Supplied entries:

*** Begin section ***

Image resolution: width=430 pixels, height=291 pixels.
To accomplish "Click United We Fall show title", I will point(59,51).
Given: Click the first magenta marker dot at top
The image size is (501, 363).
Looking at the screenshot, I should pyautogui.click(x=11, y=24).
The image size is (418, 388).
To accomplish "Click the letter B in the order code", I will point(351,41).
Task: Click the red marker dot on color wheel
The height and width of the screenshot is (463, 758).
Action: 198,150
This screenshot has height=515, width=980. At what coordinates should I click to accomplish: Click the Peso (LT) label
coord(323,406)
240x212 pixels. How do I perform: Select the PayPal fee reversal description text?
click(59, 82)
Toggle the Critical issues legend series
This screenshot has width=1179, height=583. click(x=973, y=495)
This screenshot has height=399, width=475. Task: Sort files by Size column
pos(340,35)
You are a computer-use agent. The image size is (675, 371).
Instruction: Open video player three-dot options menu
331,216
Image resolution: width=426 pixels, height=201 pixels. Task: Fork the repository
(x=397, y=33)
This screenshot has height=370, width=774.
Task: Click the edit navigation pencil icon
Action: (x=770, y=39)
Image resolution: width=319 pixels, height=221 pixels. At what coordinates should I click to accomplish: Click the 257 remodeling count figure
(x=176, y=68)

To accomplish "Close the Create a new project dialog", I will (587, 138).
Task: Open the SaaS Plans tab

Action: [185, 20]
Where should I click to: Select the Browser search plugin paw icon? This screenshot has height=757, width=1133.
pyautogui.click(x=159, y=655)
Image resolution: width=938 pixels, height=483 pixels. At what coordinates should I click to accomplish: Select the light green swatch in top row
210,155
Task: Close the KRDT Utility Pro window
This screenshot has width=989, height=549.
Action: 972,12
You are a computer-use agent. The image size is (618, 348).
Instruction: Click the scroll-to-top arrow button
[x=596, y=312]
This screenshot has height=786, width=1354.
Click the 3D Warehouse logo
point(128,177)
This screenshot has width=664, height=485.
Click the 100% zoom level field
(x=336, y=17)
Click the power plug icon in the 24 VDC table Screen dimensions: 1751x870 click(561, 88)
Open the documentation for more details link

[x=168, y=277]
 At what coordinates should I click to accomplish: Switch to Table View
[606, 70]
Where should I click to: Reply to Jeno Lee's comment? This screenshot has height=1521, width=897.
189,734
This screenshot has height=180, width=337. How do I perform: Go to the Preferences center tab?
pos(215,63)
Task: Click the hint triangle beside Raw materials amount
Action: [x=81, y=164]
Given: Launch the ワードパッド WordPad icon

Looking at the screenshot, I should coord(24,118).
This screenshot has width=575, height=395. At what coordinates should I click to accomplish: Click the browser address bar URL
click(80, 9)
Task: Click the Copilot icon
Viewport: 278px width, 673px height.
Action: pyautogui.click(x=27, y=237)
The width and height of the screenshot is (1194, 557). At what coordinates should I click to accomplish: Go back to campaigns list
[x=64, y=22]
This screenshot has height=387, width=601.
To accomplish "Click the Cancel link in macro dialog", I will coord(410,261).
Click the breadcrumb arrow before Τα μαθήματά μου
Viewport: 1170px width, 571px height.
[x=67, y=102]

*** End section ***

Work order:
Give the listing above again, word for word.

Answer:
Image resolution: width=430 pixels, height=291 pixels.
To accomplish "Click United We Fall show title", I will point(59,51).
Given: Click the first magenta marker dot at top
The image size is (501, 363).
Looking at the screenshot, I should pyautogui.click(x=11, y=24).
The image size is (418, 388).
To accomplish "Click the letter B in the order code", I will point(351,41).
Task: Click the red marker dot on color wheel
The height and width of the screenshot is (463, 758).
Action: 198,150
This screenshot has height=515, width=980. At what coordinates should I click to accomplish: Click the Peso (LT) label
coord(323,406)
240x212 pixels. How do I perform: Select the PayPal fee reversal description text?
click(59, 82)
Toggle the Critical issues legend series
This screenshot has width=1179, height=583. click(x=973, y=495)
This screenshot has height=399, width=475. Task: Sort files by Size column
pos(340,35)
You are a computer-use agent. The image size is (675, 371).
Instruction: Open video player three-dot options menu
331,216
Image resolution: width=426 pixels, height=201 pixels. Task: Fork the repository
(x=397, y=33)
This screenshot has height=370, width=774.
Task: Click the edit navigation pencil icon
Action: (x=770, y=39)
Image resolution: width=319 pixels, height=221 pixels. At what coordinates should I click to accomplish: Click the 257 remodeling count figure
(x=176, y=68)

To accomplish "Close the Create a new project dialog", I will (587, 138).
Task: Open the SaaS Plans tab

Action: [185, 20]
Where should I click to: Select the Browser search plugin paw icon? This screenshot has height=757, width=1133.
pyautogui.click(x=159, y=655)
Image resolution: width=938 pixels, height=483 pixels. At what coordinates should I click to accomplish: Select the light green swatch in top row
210,155
Task: Close the KRDT Utility Pro window
This screenshot has width=989, height=549.
Action: 972,12
You are a computer-use agent. The image size is (618, 348).
Instruction: Click the scroll-to-top arrow button
[x=596, y=312]
This screenshot has height=786, width=1354.
Click the 3D Warehouse logo
point(128,177)
This screenshot has width=664, height=485.
Click the 100% zoom level field
(x=336, y=17)
Click the power plug icon in the 24 VDC table Screen dimensions: 1751x870 click(561, 88)
Open the documentation for more details link

[x=168, y=277]
 At what coordinates should I click to accomplish: Switch to Table View
[606, 70]
Where should I click to: Reply to Jeno Lee's comment? This screenshot has height=1521, width=897.
189,734
This screenshot has height=180, width=337. How do I perform: Go to the Preferences center tab?
pos(215,63)
Task: Click the hint triangle beside Raw materials amount
Action: [x=81, y=164]
Given: Launch the ワードパッド WordPad icon

Looking at the screenshot, I should coord(24,118).
This screenshot has width=575, height=395. At what coordinates should I click to accomplish: Click the browser address bar URL
click(80, 9)
Task: Click the Copilot icon
Viewport: 278px width, 673px height.
Action: pyautogui.click(x=27, y=237)
The width and height of the screenshot is (1194, 557). At what coordinates should I click to accomplish: Go back to campaigns list
[x=64, y=22]
This screenshot has height=387, width=601.
To accomplish "Click the Cancel link in macro dialog", I will coord(410,261).
Click the breadcrumb arrow before Τα μαθήματά μου
Viewport: 1170px width, 571px height.
[x=67, y=102]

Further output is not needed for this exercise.